I was lucky enough to draw a fall bear tag this year. The area usually takes 9-10 points to draw but I got the tag with 6. I think this is the first time I wasn't watching my credit card for charges and I found out via email that I drew the tag. 

My hunt is an any weapon bear hunt that starts August 20th and baiting is allowed starting August 6th. I am going to use this thread to log my hunt. I have never hunted bears before and I do t really know anyone who has. The forum has been a huge source of knowledge and hopefully my hunt's successes and failures will go on to help someone else. 

This is going to be an interesting hunt. I have never seen a bear in the wild in Utah, but I know the area I am hunting holds bears because of all the fresh sign and previous sightings by family members.

*I will keep adding to this as the hunt progresses. (FYI I get no cell service in my hunting area so when the hunt starts I won't be able to update untill I return.)


----------



## trclements (Jan 17, 2012)

*Finding the perfect bait sites*

I finally made it up to the area I wanted to hunt on July 2nd. At 10,000 feet it makes it difficult to get to this area before mid June especially if we had a really wet winter. The roads were stil muddy from the final melt of snow.

Because the roads are so bad until June this area really doesn't get hunted durning the spring bear hunts. In fact in the 17 years I have been hunting the area I have never known anyone to hunt bears in the area.

So being a new bear hunter I wasn't really sure what to look for in a bait site. I spent a few hours hiking around looking for the perfect sites. Site one I know holds bears in the area. The aspen trees have claw marks and I know others that have seen bears in the are. Site 2 is about 2 miles away and separated by a large ravine. I am setting this site up on a hunch that there could be bears in this area but I don't know for sure.

I submitted my bait sites' coordinates to the DWR and got the approval for the sites.

Now to get started


----------



## trclements (Jan 17, 2012)

*Bait*

Well I wasn't sure what bait to use and how to set it up being most online info is from out of state where a barrel is legal.

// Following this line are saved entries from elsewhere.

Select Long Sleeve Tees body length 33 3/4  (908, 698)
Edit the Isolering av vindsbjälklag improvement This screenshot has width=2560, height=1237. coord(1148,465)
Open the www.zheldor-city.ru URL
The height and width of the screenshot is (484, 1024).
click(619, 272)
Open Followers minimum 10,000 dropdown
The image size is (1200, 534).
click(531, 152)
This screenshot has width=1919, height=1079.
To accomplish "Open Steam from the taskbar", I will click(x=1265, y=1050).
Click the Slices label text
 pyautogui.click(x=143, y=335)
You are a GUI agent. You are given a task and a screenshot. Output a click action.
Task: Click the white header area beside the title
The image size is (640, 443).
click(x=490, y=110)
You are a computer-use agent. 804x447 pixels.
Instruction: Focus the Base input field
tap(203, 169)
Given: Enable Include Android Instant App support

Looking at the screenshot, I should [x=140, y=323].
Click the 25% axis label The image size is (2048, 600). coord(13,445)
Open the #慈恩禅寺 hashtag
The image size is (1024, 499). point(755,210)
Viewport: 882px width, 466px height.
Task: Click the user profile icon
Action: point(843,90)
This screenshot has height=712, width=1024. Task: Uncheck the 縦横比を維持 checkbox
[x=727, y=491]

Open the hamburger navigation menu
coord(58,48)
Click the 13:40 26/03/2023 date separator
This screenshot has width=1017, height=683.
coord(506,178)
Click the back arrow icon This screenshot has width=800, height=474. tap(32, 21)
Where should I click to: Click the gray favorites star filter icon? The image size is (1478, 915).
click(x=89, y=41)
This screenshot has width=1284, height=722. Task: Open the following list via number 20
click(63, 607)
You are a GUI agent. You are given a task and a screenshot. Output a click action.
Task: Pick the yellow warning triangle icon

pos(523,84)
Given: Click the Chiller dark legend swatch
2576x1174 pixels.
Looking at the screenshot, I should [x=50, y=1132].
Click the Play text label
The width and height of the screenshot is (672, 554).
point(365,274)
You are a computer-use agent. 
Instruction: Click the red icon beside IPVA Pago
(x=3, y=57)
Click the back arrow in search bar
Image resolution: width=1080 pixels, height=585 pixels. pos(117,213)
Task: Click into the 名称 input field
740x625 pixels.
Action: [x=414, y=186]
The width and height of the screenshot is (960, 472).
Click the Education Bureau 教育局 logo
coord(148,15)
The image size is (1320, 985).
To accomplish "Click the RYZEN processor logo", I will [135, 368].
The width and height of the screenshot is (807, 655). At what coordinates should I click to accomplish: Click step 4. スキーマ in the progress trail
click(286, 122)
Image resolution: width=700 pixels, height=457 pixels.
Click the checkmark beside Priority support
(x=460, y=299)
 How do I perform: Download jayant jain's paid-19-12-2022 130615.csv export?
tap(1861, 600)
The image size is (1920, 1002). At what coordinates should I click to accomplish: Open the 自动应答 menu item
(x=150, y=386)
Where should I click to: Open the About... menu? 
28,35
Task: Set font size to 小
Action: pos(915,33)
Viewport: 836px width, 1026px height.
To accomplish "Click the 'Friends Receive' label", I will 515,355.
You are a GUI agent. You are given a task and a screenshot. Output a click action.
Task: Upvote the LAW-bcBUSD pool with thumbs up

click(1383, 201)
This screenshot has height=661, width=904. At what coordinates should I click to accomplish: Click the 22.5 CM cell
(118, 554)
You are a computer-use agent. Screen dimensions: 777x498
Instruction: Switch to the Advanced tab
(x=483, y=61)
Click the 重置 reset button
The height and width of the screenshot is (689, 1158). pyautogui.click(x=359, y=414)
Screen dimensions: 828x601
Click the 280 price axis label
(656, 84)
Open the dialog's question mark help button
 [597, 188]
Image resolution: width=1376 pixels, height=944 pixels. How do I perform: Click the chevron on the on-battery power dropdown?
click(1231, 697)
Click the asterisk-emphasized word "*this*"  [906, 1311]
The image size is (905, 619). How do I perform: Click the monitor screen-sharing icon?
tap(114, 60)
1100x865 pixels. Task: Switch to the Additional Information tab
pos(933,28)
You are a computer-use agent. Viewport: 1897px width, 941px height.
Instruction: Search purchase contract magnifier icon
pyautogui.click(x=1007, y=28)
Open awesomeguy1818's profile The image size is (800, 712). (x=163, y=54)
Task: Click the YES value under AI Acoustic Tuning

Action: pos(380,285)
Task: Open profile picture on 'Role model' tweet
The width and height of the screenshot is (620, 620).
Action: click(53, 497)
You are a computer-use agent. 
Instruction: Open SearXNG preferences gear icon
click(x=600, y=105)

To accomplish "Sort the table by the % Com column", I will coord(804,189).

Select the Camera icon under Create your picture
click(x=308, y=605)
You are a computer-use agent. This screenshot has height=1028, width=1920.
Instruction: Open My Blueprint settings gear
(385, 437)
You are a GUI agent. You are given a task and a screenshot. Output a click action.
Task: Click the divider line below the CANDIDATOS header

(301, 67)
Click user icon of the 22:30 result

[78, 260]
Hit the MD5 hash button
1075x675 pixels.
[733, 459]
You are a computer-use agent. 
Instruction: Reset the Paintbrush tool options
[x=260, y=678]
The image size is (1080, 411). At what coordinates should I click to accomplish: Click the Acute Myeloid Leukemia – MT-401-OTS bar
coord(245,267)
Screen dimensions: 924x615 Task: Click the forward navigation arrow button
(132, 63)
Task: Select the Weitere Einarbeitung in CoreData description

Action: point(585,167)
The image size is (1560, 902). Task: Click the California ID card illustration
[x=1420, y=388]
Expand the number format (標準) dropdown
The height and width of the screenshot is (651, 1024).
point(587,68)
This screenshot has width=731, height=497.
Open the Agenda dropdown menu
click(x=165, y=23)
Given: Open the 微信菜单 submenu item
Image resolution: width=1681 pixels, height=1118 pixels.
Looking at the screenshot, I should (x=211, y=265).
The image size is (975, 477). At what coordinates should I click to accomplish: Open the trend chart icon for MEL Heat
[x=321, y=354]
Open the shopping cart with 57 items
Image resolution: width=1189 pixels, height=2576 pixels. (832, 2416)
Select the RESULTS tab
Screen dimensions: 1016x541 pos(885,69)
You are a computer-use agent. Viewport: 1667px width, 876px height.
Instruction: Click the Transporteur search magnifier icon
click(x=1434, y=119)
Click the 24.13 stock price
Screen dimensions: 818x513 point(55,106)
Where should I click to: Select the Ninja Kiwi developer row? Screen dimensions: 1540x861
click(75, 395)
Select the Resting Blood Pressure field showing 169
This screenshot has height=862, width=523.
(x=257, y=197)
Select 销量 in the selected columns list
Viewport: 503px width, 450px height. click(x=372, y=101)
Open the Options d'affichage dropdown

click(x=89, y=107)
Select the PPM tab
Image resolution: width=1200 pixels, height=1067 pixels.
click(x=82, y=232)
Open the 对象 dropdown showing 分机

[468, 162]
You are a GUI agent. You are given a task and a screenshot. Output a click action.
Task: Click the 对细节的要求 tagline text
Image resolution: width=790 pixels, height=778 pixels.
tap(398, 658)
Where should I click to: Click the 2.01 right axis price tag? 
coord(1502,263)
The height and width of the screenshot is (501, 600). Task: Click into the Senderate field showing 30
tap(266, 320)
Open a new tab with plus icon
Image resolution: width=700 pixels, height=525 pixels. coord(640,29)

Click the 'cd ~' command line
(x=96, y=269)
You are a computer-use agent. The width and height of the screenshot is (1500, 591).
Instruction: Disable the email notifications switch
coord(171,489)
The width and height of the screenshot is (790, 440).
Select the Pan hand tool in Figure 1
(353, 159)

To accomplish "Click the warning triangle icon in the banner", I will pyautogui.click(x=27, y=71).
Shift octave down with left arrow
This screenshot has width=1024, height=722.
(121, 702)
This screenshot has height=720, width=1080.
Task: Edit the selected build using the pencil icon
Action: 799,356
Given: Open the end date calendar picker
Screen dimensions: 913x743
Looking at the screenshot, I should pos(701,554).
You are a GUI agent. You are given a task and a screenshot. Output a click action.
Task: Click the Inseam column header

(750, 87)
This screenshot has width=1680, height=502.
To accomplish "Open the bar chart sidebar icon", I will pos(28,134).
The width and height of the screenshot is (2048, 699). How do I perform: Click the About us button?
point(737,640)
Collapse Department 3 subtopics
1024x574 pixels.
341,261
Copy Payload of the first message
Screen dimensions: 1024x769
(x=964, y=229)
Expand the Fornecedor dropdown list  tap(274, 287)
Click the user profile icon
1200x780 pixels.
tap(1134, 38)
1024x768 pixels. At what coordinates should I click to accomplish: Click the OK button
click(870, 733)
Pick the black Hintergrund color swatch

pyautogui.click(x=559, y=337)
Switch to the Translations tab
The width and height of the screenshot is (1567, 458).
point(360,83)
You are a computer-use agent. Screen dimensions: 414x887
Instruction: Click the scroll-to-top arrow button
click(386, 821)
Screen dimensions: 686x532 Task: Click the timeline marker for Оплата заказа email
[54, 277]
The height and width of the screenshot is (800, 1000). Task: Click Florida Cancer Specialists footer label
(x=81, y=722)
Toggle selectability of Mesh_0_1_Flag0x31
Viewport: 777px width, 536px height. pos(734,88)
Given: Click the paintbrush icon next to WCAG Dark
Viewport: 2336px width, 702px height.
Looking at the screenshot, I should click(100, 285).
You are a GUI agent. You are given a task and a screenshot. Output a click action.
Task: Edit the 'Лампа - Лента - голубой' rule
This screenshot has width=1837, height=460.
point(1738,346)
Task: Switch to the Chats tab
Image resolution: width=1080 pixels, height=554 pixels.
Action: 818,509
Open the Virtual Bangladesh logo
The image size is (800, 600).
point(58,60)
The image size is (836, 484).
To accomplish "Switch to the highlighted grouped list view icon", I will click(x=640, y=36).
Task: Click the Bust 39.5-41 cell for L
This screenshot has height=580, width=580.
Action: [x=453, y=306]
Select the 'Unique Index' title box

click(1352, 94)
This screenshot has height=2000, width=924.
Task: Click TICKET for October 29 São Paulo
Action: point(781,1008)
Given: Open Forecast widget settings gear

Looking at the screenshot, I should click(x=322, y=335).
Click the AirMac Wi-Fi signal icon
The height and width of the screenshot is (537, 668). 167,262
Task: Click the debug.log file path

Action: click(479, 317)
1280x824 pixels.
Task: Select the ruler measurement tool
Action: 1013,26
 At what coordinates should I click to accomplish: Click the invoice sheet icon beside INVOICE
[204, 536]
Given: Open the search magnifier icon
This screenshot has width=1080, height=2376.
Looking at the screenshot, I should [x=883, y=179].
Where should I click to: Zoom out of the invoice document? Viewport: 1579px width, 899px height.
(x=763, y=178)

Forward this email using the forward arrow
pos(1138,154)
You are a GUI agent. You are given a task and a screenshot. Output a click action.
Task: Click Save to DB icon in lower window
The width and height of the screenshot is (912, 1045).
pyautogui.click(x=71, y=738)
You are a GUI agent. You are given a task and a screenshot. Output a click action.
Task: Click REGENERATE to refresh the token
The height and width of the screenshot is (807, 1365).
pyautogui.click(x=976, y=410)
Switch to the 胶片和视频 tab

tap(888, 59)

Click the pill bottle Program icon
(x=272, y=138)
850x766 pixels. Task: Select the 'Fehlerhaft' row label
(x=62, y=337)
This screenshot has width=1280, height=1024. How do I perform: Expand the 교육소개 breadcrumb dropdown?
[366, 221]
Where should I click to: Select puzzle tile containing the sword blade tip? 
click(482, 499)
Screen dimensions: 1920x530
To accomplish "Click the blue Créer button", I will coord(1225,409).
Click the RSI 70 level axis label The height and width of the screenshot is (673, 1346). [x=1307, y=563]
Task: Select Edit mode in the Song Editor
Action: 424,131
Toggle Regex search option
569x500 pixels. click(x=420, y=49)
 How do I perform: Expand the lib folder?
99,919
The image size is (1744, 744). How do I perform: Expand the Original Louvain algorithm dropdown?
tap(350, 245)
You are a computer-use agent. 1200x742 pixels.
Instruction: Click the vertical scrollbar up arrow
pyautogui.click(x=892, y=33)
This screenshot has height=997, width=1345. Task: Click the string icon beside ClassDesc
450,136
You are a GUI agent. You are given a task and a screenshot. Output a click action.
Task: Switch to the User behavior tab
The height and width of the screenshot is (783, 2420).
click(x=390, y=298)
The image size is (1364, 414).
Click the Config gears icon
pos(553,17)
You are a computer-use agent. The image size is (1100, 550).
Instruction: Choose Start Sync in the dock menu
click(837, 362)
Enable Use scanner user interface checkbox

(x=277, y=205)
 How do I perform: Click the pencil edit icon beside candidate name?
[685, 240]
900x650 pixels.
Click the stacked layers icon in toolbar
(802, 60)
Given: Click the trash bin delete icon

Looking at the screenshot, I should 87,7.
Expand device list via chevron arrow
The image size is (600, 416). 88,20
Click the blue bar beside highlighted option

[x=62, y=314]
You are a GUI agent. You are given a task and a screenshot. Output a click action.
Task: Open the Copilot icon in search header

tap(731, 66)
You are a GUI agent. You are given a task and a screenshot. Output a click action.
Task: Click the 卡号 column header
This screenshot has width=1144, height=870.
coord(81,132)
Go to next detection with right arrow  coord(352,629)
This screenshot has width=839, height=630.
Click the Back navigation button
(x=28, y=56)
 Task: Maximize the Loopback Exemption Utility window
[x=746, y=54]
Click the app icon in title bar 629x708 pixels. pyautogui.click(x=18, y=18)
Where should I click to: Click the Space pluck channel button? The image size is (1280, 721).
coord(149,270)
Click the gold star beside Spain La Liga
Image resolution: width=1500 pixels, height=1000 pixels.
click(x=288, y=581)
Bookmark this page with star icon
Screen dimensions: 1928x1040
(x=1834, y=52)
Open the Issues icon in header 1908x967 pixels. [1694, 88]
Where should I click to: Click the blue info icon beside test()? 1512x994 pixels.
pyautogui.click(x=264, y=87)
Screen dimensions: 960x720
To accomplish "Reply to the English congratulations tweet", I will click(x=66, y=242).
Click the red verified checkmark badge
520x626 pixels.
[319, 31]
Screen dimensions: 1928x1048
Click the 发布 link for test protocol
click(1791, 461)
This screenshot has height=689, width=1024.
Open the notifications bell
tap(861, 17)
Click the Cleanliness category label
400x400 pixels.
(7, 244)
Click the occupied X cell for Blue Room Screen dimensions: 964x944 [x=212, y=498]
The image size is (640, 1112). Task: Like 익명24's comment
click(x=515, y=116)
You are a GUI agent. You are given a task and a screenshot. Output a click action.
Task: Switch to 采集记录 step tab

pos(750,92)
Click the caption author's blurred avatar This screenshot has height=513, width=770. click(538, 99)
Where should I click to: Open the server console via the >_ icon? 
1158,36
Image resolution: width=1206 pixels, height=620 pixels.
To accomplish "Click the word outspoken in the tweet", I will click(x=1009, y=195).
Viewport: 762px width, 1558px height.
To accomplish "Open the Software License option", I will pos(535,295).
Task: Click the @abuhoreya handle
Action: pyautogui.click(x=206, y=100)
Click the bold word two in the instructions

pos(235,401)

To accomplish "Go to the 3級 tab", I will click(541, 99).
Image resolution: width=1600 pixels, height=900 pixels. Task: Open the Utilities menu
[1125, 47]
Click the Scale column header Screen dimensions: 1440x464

I never thought getting old bread or donuts would be so difficult. I called every bakery in town and got nowhere. One tip for asking for expired food, don't say it is for bears. So people shut down when they find out you are a hunter. Instead tell them you are a pig farmer and all of a sudden they are willing to help feed your pigs. I finally got lucky and found a bakery that would help me out and I ended up with a truckload of bread and hamburger buns for free.

I also made some bear lollipops. The recipe I sued is the following:
4 cups sugar
1.5 cups corn syrup
1 cup water
1 package or jolly rancher flavored jello mix

Bring to a boil I'm a 12" Dutch oven and slowly bring up to 300 degrees (hard crack). Don't over cook it. It shouldn't be brown. Quickly pour it into your mold. I used a two gallon bucket with a rope in it. 4 batches per bucket seemed about right.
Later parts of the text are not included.